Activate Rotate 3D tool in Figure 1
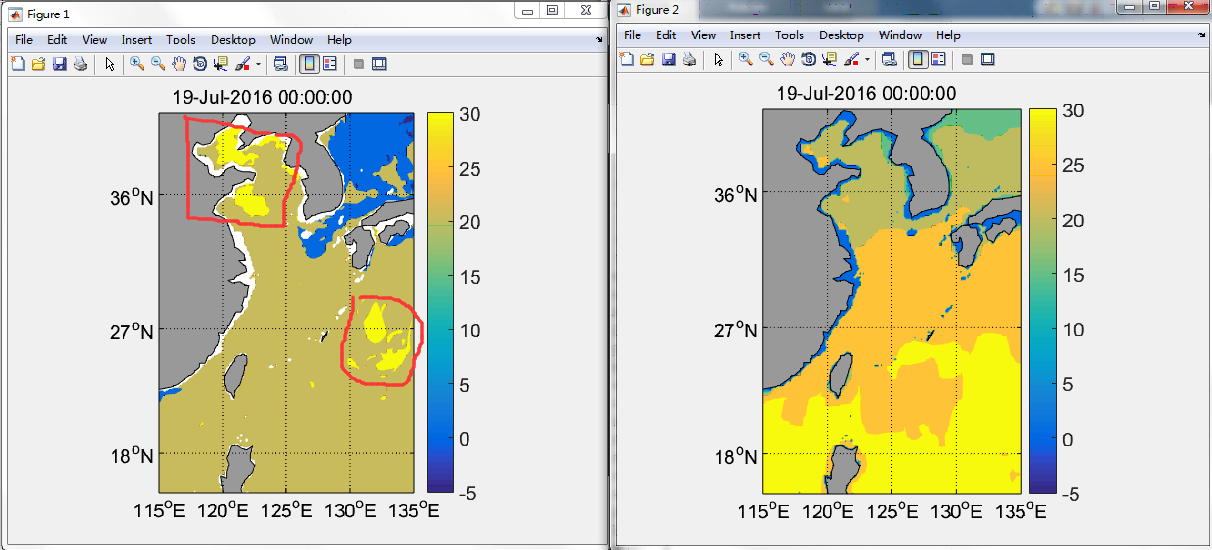This screenshot has height=550, width=1212. 199,64
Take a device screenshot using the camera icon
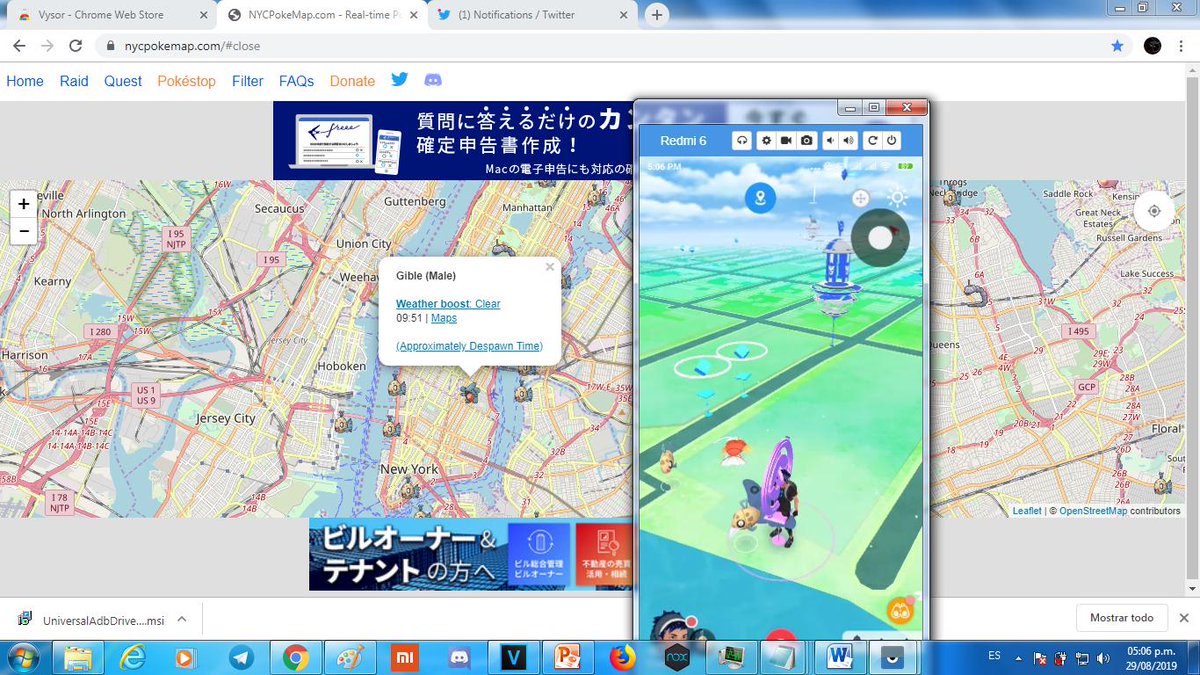 [x=806, y=140]
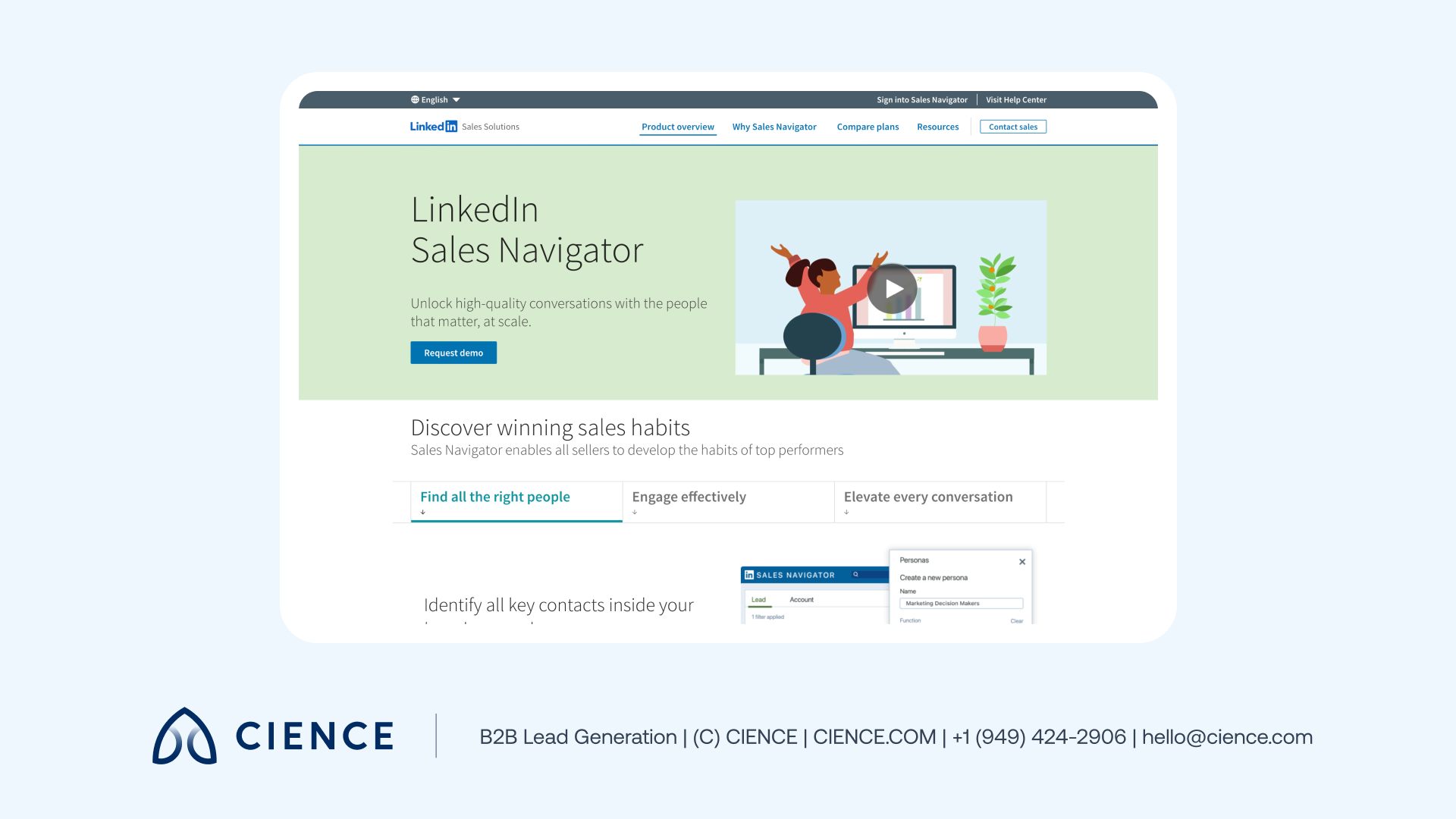Select the Why Sales Navigator menu item

pyautogui.click(x=776, y=126)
○ ○ ○ ○ ○ ○ ○
Put every line of the data above into a Markdown table with the columns "Row" and "Line". Skip blank lines and leave out the pictures.

| Row | Line |
|---|---|
| 1 | Activate Rotate 3D tool in Figure 1 |
| 2 | This screenshot has height=550, width=1212. 199,64 |
| 3 | Take a device screenshot using the camera icon |
| 4 |  [x=806, y=140] |
| 5 | Select the Why Sales Navigator menu item |
| 6 | pyautogui.click(x=776, y=126) |